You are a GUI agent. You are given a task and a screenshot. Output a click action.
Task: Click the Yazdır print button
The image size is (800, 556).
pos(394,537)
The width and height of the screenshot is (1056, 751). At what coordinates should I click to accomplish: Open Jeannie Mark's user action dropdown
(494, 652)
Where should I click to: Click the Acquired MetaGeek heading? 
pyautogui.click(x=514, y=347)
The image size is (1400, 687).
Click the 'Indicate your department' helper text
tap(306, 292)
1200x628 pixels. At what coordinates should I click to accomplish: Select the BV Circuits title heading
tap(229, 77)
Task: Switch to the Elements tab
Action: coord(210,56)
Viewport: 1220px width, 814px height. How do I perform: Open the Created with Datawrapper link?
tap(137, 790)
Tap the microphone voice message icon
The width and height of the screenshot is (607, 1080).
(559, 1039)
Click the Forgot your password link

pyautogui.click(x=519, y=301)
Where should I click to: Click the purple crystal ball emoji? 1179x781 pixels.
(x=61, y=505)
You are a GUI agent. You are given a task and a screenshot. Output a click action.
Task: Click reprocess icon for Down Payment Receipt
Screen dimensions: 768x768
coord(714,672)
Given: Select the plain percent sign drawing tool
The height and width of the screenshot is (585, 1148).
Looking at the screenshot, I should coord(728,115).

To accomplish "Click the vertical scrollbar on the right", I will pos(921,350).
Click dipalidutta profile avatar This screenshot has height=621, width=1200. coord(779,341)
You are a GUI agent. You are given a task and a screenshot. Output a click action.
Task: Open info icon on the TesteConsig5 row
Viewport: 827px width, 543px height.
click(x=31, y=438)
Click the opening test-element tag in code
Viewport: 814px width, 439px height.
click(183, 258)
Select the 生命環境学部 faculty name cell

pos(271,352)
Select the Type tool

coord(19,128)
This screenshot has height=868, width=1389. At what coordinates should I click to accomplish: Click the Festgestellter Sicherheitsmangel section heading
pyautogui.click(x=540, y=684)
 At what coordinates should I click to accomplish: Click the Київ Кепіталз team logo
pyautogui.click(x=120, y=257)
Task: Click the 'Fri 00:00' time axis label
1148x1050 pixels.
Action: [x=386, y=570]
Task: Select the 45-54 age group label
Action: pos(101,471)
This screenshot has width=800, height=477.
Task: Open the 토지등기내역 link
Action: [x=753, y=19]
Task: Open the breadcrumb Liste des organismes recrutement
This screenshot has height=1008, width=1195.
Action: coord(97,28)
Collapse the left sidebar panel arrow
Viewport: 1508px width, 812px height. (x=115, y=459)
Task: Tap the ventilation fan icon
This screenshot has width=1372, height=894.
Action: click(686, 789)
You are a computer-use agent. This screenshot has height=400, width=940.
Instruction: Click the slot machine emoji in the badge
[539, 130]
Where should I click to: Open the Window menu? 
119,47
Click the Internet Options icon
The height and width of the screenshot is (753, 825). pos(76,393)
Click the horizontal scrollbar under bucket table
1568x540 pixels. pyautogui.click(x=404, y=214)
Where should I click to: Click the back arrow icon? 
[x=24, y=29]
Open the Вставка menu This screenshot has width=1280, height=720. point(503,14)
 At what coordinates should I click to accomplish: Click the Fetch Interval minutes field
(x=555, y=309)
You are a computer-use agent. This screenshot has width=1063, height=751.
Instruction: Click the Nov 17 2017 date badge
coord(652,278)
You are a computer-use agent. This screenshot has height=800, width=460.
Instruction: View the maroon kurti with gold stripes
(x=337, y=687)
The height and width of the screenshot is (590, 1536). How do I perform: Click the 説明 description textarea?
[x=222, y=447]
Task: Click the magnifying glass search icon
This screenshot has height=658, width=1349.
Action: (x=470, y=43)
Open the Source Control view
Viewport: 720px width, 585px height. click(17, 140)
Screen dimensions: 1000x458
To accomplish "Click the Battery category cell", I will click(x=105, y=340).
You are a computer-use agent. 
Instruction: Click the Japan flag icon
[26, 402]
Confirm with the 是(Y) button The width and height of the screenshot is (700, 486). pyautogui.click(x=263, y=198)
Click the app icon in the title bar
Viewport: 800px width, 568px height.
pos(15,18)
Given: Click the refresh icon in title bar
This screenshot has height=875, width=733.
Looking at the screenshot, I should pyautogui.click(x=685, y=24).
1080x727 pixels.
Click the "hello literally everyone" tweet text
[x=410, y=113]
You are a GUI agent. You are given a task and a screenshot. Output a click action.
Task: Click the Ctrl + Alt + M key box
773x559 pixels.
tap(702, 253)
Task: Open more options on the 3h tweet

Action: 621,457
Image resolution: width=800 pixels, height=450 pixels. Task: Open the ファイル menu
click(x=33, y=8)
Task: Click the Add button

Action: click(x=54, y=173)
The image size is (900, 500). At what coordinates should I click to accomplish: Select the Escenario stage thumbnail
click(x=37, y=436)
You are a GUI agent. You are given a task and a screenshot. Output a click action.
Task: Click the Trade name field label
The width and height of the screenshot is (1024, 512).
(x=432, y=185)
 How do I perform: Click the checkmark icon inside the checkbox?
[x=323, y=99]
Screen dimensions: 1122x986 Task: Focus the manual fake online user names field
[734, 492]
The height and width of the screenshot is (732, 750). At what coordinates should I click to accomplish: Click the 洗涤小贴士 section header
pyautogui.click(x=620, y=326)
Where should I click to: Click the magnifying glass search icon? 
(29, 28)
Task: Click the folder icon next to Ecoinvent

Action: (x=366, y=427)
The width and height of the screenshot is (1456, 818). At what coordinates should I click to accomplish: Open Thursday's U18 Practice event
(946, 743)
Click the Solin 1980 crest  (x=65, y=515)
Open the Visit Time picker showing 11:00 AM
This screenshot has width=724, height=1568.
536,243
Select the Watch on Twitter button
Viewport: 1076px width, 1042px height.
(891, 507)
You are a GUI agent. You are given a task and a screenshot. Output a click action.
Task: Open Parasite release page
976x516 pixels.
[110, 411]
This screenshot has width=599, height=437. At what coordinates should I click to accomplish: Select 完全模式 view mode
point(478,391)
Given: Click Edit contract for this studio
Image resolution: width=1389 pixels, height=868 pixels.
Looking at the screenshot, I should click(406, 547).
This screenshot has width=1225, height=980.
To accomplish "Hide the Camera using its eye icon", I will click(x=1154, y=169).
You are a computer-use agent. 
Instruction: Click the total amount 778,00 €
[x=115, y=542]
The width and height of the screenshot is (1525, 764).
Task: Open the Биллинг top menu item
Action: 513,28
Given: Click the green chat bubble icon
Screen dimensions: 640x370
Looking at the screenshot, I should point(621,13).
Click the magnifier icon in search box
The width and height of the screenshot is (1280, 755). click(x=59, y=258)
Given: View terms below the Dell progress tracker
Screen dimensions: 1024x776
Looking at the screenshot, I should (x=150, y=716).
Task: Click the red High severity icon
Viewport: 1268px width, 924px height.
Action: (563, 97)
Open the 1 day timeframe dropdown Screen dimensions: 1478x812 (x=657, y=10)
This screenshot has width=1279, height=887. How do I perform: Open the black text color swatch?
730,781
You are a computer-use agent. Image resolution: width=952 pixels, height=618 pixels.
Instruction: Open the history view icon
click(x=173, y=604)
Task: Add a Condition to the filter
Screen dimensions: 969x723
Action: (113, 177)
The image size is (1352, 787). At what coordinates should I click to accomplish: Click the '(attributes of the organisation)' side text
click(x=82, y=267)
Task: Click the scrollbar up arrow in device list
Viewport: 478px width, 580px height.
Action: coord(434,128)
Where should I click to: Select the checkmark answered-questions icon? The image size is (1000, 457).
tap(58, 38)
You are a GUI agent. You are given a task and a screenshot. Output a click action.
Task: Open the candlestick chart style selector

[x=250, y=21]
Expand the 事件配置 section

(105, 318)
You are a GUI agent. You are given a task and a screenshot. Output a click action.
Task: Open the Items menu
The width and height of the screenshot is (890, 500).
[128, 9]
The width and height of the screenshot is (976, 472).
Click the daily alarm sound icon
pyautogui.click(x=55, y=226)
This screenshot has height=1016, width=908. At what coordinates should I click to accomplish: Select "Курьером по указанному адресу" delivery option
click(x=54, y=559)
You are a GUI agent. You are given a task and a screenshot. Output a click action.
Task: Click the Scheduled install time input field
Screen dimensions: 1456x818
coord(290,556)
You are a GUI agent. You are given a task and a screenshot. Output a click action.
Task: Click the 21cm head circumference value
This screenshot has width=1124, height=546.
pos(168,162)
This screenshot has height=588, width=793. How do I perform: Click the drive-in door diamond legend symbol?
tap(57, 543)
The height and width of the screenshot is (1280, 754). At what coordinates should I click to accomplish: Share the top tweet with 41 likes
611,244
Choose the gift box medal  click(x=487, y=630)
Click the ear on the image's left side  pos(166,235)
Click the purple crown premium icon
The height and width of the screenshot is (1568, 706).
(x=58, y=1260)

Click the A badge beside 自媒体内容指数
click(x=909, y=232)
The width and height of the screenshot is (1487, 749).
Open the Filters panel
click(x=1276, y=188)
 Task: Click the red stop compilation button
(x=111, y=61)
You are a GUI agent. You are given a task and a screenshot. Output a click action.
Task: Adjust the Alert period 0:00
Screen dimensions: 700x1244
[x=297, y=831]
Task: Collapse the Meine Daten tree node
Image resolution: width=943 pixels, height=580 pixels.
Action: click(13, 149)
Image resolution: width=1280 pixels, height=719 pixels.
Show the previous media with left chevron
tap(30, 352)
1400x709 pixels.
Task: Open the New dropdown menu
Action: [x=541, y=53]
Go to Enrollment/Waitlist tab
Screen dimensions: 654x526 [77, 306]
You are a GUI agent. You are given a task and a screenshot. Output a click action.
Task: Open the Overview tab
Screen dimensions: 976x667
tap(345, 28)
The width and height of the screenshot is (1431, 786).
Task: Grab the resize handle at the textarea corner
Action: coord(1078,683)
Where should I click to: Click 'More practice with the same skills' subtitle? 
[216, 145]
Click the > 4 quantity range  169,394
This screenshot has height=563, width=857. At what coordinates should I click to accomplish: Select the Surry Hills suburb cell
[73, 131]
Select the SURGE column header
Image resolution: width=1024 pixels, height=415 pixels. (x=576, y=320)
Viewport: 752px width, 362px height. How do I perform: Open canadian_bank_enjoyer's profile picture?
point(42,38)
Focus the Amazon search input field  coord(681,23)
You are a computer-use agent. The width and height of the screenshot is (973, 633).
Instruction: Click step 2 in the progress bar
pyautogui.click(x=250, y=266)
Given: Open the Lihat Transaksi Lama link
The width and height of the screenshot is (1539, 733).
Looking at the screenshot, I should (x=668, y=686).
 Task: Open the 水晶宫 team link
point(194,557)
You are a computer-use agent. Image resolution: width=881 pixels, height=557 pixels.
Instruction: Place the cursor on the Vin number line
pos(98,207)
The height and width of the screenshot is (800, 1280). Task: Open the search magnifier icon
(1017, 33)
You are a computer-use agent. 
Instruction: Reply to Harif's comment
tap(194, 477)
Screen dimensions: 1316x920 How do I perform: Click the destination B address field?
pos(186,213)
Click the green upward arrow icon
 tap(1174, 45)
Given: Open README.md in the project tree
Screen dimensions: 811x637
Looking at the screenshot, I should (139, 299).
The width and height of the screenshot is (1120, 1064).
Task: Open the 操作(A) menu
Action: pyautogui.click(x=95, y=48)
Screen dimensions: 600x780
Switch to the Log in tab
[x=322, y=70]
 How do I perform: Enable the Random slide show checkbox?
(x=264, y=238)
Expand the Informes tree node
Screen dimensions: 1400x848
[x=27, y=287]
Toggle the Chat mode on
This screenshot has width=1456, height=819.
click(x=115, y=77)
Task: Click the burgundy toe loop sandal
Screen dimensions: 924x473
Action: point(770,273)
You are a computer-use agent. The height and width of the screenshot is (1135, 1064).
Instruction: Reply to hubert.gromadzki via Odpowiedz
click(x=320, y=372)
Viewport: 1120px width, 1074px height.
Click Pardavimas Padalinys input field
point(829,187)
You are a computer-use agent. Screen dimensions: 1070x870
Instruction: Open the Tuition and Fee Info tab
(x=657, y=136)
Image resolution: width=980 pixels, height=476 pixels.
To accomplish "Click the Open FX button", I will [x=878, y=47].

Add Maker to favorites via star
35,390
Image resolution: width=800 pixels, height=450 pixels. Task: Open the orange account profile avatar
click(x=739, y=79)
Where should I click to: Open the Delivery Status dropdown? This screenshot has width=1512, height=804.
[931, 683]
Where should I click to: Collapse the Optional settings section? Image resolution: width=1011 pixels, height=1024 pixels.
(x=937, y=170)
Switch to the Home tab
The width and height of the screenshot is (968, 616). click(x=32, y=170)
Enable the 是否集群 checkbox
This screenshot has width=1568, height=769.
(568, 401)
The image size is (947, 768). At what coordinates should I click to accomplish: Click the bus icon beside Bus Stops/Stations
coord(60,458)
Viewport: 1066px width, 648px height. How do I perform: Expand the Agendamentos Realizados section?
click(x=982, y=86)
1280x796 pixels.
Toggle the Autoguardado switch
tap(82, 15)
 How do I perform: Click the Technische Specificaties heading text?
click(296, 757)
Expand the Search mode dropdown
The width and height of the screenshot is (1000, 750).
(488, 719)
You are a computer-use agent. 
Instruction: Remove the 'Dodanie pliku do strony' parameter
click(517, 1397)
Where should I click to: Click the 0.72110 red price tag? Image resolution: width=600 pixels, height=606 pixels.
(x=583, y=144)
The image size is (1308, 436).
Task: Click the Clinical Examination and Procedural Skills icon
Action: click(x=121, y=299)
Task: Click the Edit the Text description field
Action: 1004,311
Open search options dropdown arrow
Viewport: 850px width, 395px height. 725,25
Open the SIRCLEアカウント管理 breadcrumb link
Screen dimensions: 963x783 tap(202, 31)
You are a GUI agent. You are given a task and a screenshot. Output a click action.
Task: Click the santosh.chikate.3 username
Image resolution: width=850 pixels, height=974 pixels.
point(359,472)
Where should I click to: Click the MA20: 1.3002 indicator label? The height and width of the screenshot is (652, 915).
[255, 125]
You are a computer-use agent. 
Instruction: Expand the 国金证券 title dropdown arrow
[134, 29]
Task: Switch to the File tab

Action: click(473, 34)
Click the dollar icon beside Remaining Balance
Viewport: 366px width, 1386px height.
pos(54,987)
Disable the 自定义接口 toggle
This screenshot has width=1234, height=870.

» WHAT YOU NEED TO DO: Go through the records above and report how many lines contain "node". Write the number only.

» SOLVED PROBLEM: 2